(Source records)
▶

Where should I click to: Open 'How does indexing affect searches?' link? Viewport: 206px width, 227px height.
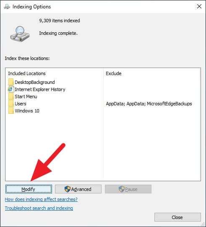[41, 199]
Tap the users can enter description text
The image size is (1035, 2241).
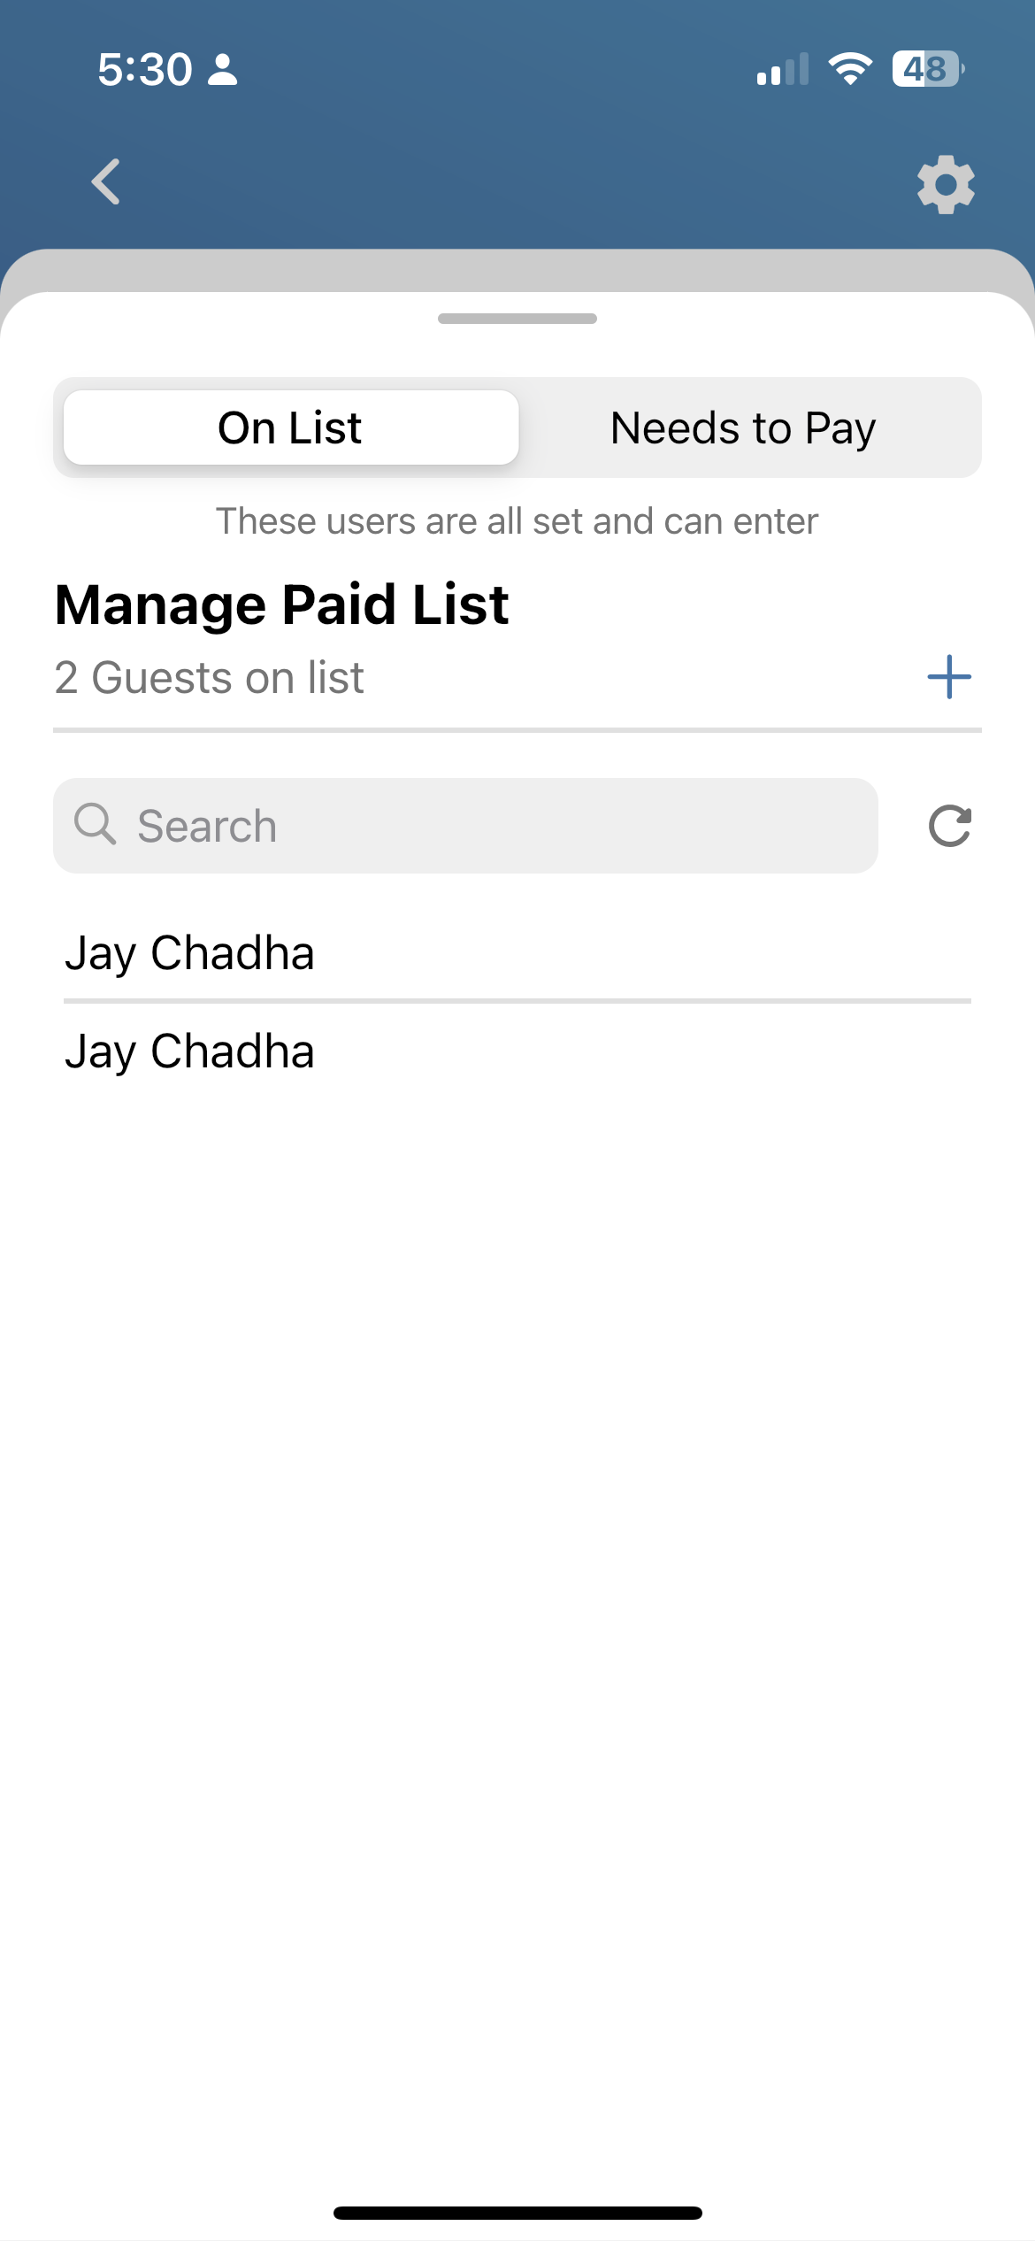click(x=518, y=521)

◀

[HOW TO COMPLETE THIS TASK] If a record contains a picture, drop the picture and repeat the rest exactly.

[EXERCISE SOLUTION]
Where should I click to: Open 'How does indexing affect searches?' link? Viewport: 206px width, 227px height.
[41, 199]
Tap the users can enter description text
The image size is (1035, 2241).
click(x=518, y=521)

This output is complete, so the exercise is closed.